** RECORDS FOR THE EXERCISE follows **

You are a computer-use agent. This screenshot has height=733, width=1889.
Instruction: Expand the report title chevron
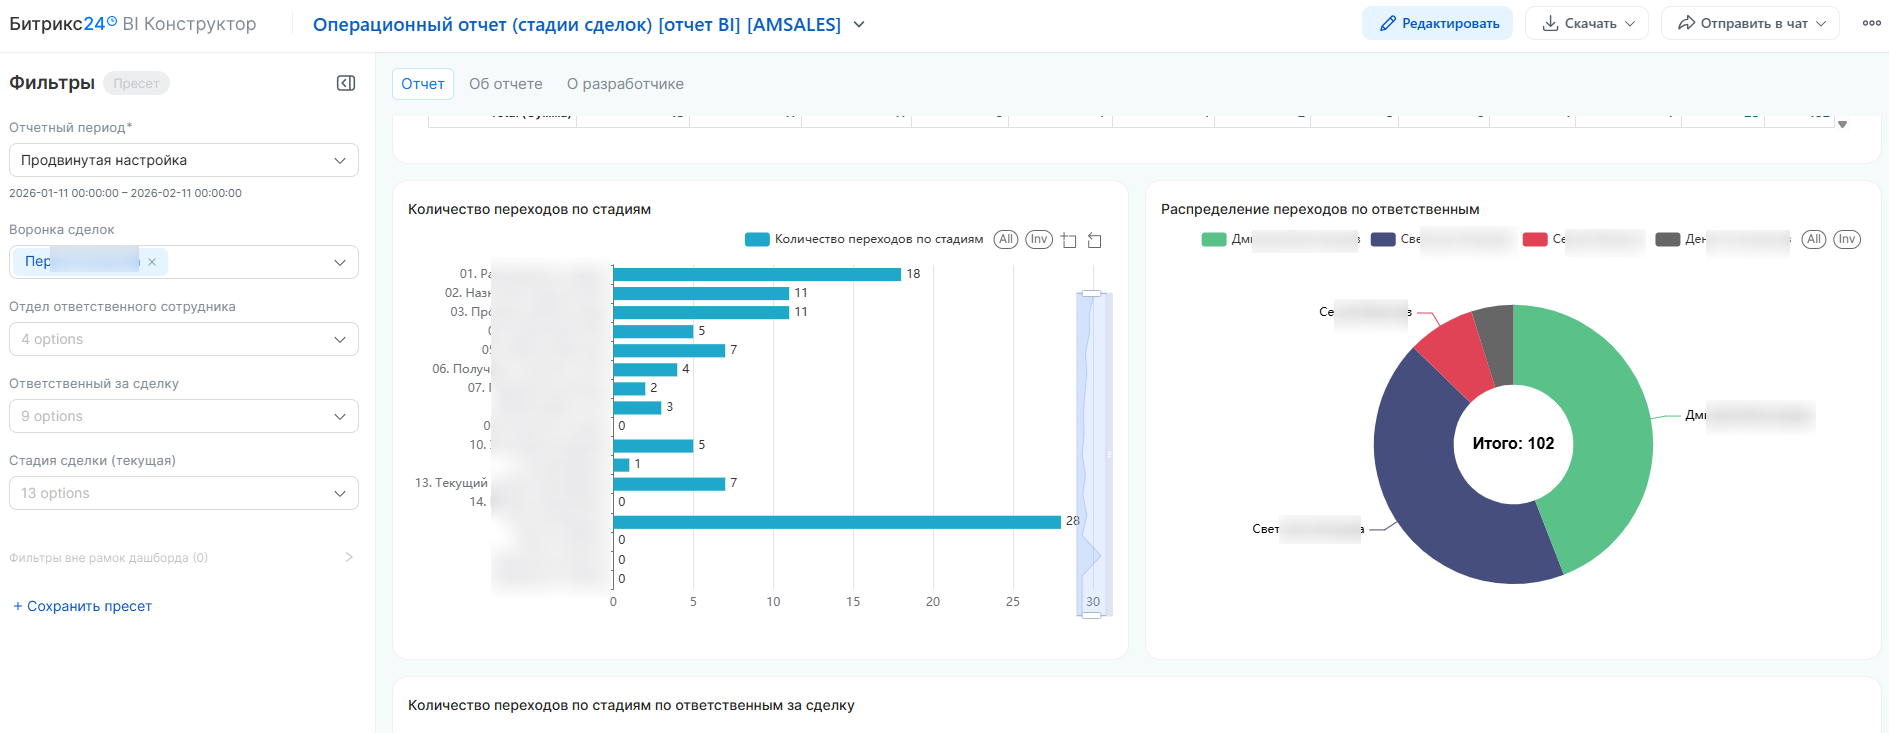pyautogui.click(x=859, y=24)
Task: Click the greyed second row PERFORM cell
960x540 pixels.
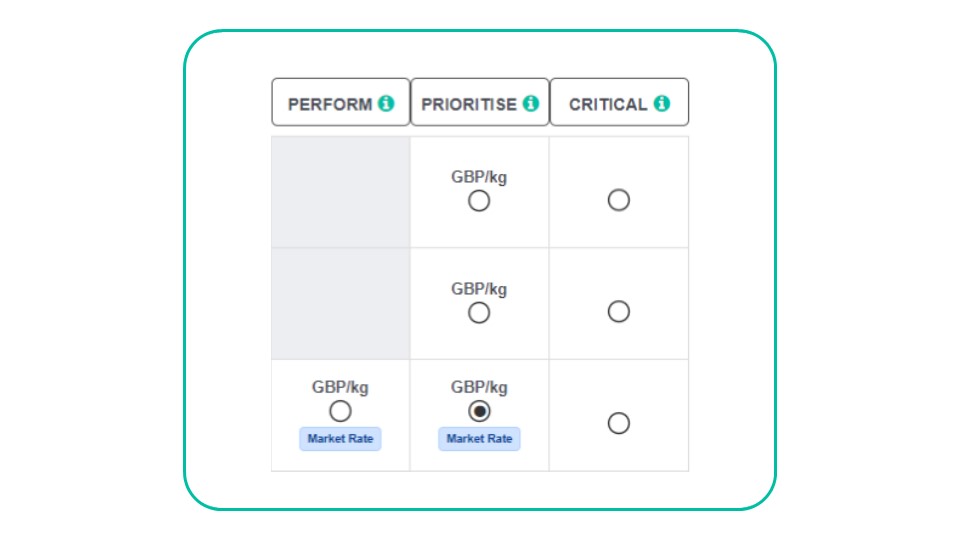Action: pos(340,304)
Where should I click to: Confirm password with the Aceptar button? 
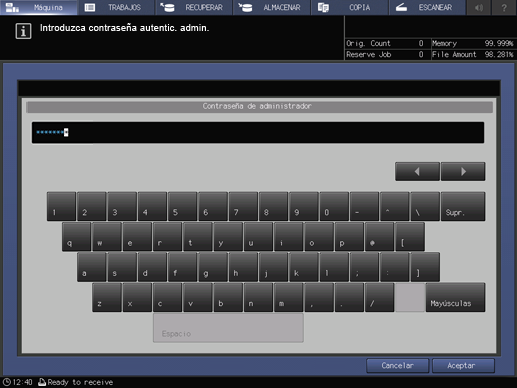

** End of RECORDS FOR THE EXERCISE **

WHAT IS EXPECTED
A word-for-word copy of the records above is needed, pictures excluded.

RESULT OF THIS TASK
You are a computer-use agent. This screenshot has height=733, width=1889.
Instruction: Expand the report title chevron
pyautogui.click(x=859, y=24)
Task: Click the greyed second row PERFORM cell
960x540 pixels.
Action: pos(340,304)
Where should I click to: Confirm password with the Aceptar button? 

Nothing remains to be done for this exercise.